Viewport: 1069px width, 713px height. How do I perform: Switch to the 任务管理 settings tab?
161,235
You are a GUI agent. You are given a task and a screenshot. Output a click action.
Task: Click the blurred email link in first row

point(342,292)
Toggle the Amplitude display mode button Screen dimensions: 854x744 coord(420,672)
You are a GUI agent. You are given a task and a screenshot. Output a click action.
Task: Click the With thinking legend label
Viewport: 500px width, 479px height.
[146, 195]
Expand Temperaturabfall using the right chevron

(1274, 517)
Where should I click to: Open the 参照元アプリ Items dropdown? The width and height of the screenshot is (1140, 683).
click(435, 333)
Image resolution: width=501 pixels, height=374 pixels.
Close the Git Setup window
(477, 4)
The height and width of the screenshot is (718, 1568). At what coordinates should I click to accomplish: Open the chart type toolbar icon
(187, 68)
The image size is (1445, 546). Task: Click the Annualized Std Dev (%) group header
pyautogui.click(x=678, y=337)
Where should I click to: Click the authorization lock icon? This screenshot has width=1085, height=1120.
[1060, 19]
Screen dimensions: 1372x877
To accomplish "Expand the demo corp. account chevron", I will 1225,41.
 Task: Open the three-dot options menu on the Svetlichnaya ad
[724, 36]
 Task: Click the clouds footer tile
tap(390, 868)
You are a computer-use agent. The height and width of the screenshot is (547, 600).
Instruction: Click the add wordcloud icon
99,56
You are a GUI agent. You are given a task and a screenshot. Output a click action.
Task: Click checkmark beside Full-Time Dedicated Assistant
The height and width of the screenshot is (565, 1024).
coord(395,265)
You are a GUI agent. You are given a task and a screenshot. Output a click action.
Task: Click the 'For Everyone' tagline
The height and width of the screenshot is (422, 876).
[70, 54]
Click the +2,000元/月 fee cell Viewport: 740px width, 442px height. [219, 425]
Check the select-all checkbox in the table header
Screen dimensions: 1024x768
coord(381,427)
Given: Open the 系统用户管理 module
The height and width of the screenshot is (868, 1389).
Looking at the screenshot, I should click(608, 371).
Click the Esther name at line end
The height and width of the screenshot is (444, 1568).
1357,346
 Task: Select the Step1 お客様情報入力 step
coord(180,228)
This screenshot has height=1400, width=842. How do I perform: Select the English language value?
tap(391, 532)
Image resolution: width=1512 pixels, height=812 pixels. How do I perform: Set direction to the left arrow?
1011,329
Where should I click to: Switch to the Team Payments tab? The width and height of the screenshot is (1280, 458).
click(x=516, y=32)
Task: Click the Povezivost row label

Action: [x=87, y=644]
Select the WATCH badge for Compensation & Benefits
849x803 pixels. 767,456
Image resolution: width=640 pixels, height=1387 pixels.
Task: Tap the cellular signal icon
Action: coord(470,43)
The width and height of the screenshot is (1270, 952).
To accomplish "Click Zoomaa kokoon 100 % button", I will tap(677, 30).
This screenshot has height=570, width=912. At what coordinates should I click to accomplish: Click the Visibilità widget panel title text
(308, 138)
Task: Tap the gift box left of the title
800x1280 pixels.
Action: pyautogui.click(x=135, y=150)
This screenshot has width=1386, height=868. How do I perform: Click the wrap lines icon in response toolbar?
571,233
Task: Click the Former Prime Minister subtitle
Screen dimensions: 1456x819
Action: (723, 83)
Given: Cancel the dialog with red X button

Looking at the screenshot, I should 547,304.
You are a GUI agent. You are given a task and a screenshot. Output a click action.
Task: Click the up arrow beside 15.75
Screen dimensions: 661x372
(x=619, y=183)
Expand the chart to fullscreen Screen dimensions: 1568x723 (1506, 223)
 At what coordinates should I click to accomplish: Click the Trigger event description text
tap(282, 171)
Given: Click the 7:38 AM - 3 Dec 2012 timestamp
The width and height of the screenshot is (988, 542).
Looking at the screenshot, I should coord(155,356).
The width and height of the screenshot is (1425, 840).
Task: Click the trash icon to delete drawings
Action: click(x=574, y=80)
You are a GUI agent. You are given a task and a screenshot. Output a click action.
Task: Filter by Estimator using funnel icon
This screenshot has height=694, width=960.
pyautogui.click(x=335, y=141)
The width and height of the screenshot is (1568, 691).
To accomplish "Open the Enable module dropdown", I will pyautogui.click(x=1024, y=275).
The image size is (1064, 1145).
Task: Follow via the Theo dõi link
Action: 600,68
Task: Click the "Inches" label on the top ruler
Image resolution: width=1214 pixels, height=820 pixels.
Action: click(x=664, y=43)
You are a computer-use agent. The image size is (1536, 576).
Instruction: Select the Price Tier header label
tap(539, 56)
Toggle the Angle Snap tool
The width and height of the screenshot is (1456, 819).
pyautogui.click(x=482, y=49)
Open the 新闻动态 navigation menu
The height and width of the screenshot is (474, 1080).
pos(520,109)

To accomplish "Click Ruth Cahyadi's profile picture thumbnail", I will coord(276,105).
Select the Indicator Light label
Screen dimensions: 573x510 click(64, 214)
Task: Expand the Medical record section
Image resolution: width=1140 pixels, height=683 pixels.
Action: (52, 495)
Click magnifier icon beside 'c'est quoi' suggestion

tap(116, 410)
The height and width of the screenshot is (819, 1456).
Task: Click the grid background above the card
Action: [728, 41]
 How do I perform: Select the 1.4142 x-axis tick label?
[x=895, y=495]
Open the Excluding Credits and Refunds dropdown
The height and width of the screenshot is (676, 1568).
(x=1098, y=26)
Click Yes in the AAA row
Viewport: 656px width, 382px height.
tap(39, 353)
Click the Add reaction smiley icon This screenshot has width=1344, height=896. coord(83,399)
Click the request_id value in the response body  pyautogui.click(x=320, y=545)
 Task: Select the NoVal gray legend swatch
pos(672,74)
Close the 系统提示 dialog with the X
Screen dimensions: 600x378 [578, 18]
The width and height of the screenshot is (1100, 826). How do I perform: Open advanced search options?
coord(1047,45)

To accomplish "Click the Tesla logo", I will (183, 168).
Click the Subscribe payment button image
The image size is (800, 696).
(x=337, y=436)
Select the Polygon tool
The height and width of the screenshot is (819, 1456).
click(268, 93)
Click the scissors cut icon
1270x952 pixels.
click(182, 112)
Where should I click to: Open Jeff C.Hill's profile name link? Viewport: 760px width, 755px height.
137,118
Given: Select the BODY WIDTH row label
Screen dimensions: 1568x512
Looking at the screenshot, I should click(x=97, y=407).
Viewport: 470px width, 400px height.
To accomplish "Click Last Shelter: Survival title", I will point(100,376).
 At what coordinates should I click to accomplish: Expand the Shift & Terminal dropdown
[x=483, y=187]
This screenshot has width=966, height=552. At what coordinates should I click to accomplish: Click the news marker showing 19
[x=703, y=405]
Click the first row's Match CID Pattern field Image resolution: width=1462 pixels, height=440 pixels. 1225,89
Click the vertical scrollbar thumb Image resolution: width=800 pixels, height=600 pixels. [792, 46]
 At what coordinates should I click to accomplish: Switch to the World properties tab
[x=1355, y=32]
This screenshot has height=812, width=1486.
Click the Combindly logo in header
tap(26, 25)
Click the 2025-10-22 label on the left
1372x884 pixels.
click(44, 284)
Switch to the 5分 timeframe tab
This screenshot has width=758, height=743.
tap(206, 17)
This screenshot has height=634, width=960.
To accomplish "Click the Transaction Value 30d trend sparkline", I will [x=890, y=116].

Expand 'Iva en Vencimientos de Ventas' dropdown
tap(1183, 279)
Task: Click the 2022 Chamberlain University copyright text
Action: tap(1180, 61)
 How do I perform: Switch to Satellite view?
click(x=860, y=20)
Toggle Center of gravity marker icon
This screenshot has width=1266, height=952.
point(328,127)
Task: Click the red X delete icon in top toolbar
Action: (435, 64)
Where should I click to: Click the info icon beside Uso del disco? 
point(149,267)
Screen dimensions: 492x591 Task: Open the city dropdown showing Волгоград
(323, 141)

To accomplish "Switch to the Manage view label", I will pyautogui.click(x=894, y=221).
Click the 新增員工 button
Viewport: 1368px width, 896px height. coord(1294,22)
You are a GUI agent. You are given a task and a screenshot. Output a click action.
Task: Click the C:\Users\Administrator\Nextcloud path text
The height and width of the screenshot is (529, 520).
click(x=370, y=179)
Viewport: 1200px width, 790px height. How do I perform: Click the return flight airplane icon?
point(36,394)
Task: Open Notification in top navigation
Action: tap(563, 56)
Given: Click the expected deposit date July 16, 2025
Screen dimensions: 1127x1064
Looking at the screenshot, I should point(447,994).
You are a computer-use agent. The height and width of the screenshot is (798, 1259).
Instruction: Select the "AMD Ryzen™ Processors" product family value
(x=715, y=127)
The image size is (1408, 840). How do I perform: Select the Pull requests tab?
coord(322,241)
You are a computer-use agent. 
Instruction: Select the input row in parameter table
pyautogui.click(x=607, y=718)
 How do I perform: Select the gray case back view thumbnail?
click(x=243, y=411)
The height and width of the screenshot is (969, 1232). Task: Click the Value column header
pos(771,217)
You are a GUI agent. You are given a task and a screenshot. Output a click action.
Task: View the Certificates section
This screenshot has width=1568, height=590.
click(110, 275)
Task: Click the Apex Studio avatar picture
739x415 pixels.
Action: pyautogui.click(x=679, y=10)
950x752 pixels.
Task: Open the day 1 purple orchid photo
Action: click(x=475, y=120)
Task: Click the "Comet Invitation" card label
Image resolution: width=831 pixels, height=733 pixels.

§ GIVEN INSTRUCTION
Copy the records again, beginning at the line that contains "Given: Click the expected" and stopping after the line that contains "Action: click(x=475, y=120)". In that span, replace "Instruction" with "Directive" wherever it occurs and keep everything else the same.

§ EXPECTED OUTPUT
Given: Click the expected deposit date July 16, 2025
Screen dimensions: 1127x1064
Looking at the screenshot, I should point(447,994).
You are a computer-use agent. The height and width of the screenshot is (798, 1259).
Directive: Select the "AMD Ryzen™ Processors" product family value
(x=715, y=127)
The image size is (1408, 840). How do I perform: Select the Pull requests tab?
coord(322,241)
You are a computer-use agent. 
Directive: Select the input row in parameter table
pyautogui.click(x=607, y=718)
 How do I perform: Select the gray case back view thumbnail?
click(x=243, y=411)
The height and width of the screenshot is (969, 1232). Task: Click the Value column header
pos(771,217)
You are a GUI agent. You are given a task and a screenshot. Output a click action.
Task: View the Certificates section
This screenshot has width=1568, height=590.
click(110, 275)
Task: Click the Apex Studio avatar picture
739x415 pixels.
Action: pyautogui.click(x=679, y=10)
950x752 pixels.
Task: Open the day 1 purple orchid photo
Action: click(x=475, y=120)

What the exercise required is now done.